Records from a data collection
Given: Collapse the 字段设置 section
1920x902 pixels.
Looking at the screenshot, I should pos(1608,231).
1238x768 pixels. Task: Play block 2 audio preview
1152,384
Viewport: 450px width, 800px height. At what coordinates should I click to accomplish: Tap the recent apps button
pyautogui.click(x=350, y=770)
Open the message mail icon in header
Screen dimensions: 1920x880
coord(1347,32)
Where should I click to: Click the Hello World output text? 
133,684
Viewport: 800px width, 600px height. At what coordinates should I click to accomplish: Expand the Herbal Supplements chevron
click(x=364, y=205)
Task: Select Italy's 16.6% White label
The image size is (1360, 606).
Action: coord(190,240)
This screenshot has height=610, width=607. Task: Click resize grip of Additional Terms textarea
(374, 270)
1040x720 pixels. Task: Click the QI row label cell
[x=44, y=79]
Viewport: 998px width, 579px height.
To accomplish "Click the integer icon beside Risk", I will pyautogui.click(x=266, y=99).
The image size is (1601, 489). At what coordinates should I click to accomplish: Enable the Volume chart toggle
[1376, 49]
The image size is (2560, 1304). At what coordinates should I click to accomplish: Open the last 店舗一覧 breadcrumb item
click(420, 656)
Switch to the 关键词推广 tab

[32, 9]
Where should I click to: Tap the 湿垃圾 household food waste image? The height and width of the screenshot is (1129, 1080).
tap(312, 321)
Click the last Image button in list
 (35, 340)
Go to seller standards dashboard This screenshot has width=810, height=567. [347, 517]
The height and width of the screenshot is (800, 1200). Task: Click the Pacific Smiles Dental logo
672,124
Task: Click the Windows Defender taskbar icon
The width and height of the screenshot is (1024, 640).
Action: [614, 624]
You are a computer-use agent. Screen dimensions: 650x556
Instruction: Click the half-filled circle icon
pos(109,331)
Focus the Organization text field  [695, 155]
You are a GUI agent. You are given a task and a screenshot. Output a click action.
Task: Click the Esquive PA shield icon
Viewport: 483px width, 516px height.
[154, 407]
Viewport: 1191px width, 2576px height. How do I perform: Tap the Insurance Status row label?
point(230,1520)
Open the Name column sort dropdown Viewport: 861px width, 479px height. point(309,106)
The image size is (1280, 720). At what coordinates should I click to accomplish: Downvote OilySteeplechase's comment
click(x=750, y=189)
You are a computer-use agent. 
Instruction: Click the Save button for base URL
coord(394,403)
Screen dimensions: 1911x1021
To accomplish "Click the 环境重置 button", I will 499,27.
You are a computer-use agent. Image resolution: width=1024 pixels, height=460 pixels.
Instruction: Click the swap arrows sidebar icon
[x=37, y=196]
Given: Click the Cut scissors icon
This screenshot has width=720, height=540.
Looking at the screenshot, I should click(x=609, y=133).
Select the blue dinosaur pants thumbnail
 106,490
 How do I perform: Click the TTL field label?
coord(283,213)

**WHAT THE TASK REQUIRES**
Each entry is to be written out exactly as it was given.

**RESPONSE BOX**
Given: Collapse the 字段设置 section
1920x902 pixels.
Looking at the screenshot, I should pos(1608,231).
1238x768 pixels. Task: Play block 2 audio preview
1152,384
Viewport: 450px width, 800px height. At what coordinates should I click to accomplish: Tap the recent apps button
pyautogui.click(x=350, y=770)
Open the message mail icon in header
Screen dimensions: 1920x880
coord(1347,32)
Where should I click to: Click the Hello World output text? 
133,684
Viewport: 800px width, 600px height. At what coordinates should I click to accomplish: Expand the Herbal Supplements chevron
click(x=364, y=205)
Task: Select Italy's 16.6% White label
The image size is (1360, 606).
Action: coord(190,240)
This screenshot has height=610, width=607. Task: Click resize grip of Additional Terms textarea
(374, 270)
1040x720 pixels. Task: Click the QI row label cell
[x=44, y=79]
Viewport: 998px width, 579px height.
To accomplish "Click the integer icon beside Risk", I will pyautogui.click(x=266, y=99).
The image size is (1601, 489). At what coordinates should I click to accomplish: Enable the Volume chart toggle
[1376, 49]
The image size is (2560, 1304). At what coordinates should I click to accomplish: Open the last 店舗一覧 breadcrumb item
click(420, 656)
Switch to the 关键词推广 tab

[32, 9]
Where should I click to: Tap the 湿垃圾 household food waste image? The height and width of the screenshot is (1129, 1080).
tap(312, 321)
Click the last Image button in list
 (35, 340)
Go to seller standards dashboard This screenshot has width=810, height=567. [347, 517]
The height and width of the screenshot is (800, 1200). Task: Click the Pacific Smiles Dental logo
672,124
Task: Click the Windows Defender taskbar icon
The width and height of the screenshot is (1024, 640).
Action: [614, 624]
You are a computer-use agent. Screen dimensions: 650x556
Instruction: Click the half-filled circle icon
pos(109,331)
Focus the Organization text field  [695, 155]
You are a GUI agent. You are given a task and a screenshot. Output a click action.
Task: Click the Esquive PA shield icon
Viewport: 483px width, 516px height.
[154, 407]
Viewport: 1191px width, 2576px height. How do I perform: Tap the Insurance Status row label?
point(230,1520)
Open the Name column sort dropdown Viewport: 861px width, 479px height. point(309,106)
The image size is (1280, 720). At what coordinates should I click to accomplish: Downvote OilySteeplechase's comment
click(x=750, y=189)
You are a computer-use agent. 
Instruction: Click the Save button for base URL
coord(394,403)
Screen dimensions: 1911x1021
To accomplish "Click the 环境重置 button", I will 499,27.
You are a computer-use agent. Image resolution: width=1024 pixels, height=460 pixels.
Instruction: Click the swap arrows sidebar icon
[x=37, y=196]
Given: Click the Cut scissors icon
This screenshot has width=720, height=540.
Looking at the screenshot, I should click(x=609, y=133).
Select the blue dinosaur pants thumbnail
 106,490
 How do I perform: Click the TTL field label?
coord(283,213)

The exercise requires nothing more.